____ ФРАГМЕНТ ТЕКСТА

Такая пара есть в романе «Анна Каренина»: Кознышев и Варенька, прекрасные люди, по мнению всех окружащих, созданные для совместной жизни. Но, так как именно жизнь-то и не била в них ключом, то, при всем их полном согласии подчиниться безмолвному приговору окружающих, они так и не сумели сказать друг другу решающих судьбу слов.
Возлюбя единую жизнь, Лев Толстой изображал не столько людей с их жизнью и характерами, сколько единую, всемирную жизнь, как она развивается в живых существах. Каждое лицо создавалось у него из совокупности множества отдельных черт, множества, которое начинает казаться бесконечно-неистощимым, — и потому изображаемый человек делался живым, единственным, ни на кого более не похожим. Так создавались у Льва Толстого индивидуальности, беспредельные и иррациональные, как сама жизнь. Все эти индивидуальности у Льва Толстого как бы самоцветны и переливают, и ни одна не окрашена в один цвет. Но почти никогда не проводил Лев Толстой в своих портретах тех последних, крайних, грубых очертаний, которые обращали бы изображаемое лицо в тип. От этого зависит то, что имена его действующих лиц не сделались ходячими, как бы нарицательными именами: слишком они живы, и нет в них никакой искусственной ограниченности для того, чтобы служить представителями целых разрядов сходных с ними людей. В этом отношении Лев Толстой представляет полную противоположность Гоголю, наиболее мертвенно изображавшему людей, но у которого зато что ни лицо, то и тип.
Так же и в изображении чувств Лев Толстой прямо противоположен Пушкину, знавшему лишь ясные и определенные чувства, замкнутые каждое в своем кругу. Лев Толстой не знал ни цельных людей, ни цельных чувств, — он все дробил на мельчайшие элементы.
Кстати, интересно заметить, что из всех современных ему писателей Лев Толстой был дружен с Фетом, изобразителем тончайших душевных движений, одним из предтеч современного символического течения русской литературы; из прежних же поэтов Лев Толстой чрезвычайно высоко ставил, — на первое место среди русских поэтов, — Тютчева, глубокого и вдохновенного созерцателя живой природы.

________

▶ ЗАДАНИЕ
Перепишите дословно часть отрывка о Льве Толстом: начните с места, где стоят слова «Такая пара есть», и остановитесь после слов «решающих судьбу слов.». Записи взяты из другого источника и с отрывком о Льве Толстом не связаны.

____ ПРЕДОСТАВЛЕННЫЕ ЗАПИСИ

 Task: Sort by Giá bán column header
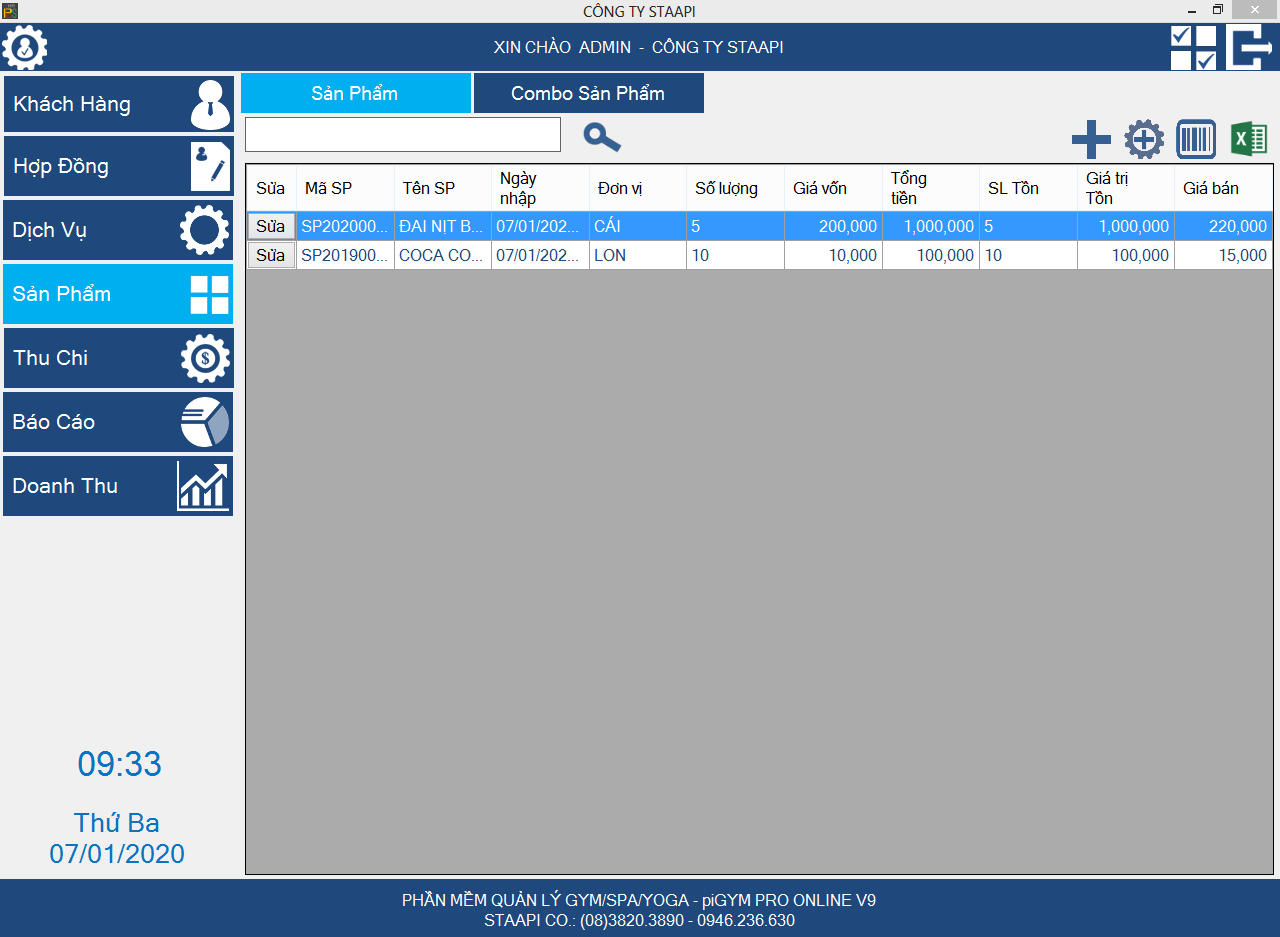pos(1222,188)
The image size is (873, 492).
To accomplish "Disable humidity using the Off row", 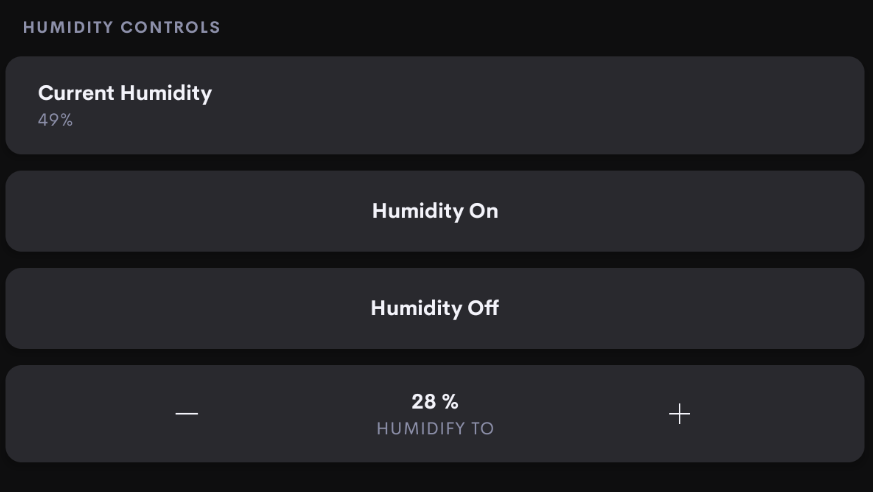I will click(x=435, y=308).
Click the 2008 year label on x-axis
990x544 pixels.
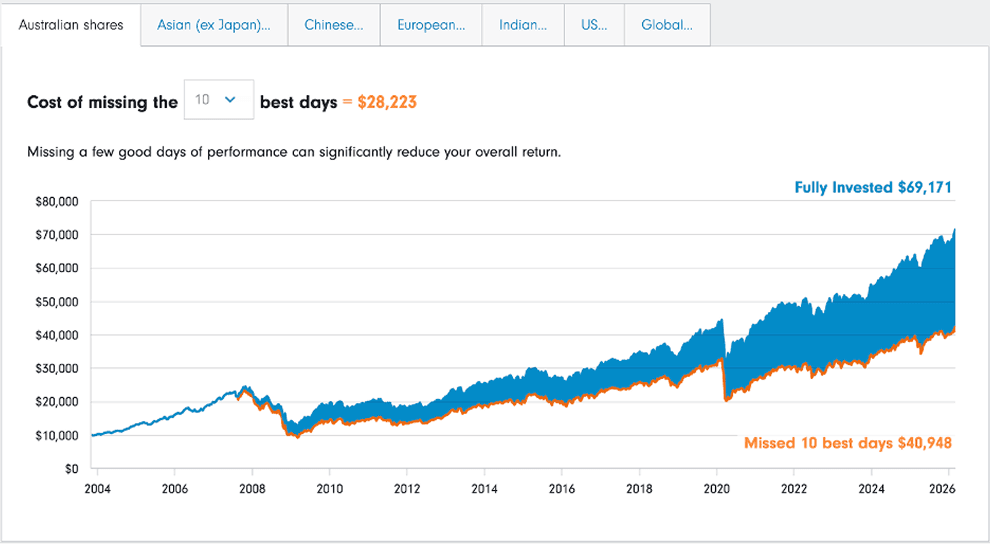click(252, 489)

________

▶ ПОЛЕ ДЛЯ ОТВЕТА
Такая пара есть в романе «Анна Каренина»: Кознышев и Варенька, прекрасные люди, по мнению всех окружащих, созданные для совместной жизни. Но, так как именно жизнь-то и не била в них ключом, то, при всем их полном согласии подчиниться безмолвному приговору окружающих, они так и не сумели сказать друг другу решающих судьбу слов.